*INSTRUCTIONS FOR THE TASK*
In the records below, the line containing "Testimonials & Awards (765, 201)" marks the start. Copy that line and everything after it exactly, through the last line.
-- -- --
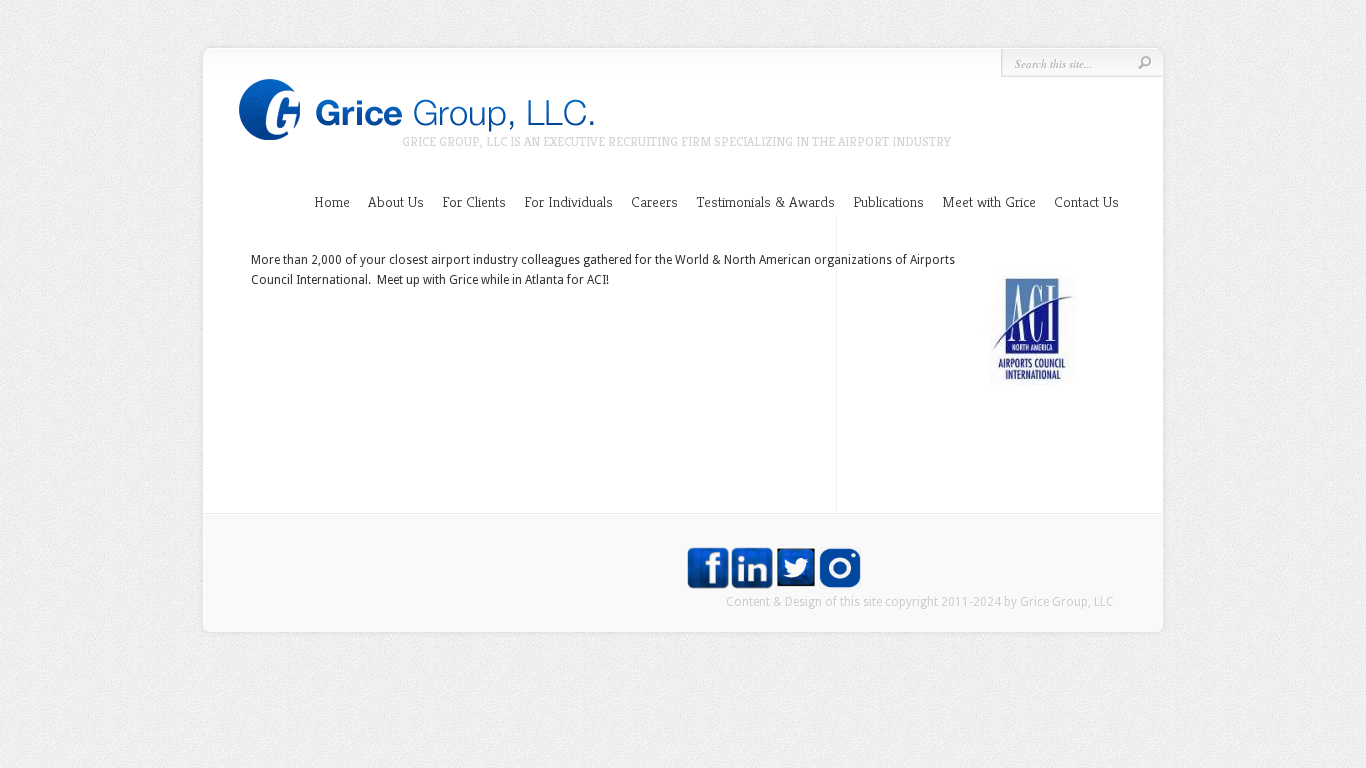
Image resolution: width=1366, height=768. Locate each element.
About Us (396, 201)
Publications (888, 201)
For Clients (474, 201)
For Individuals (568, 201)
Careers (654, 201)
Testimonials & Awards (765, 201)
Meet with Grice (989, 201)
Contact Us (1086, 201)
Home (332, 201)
-- -- --
*REPLY*
Testimonials & Awards (765, 201)
Meet with Grice (989, 201)
Contact Us (1086, 201)
Home (332, 201)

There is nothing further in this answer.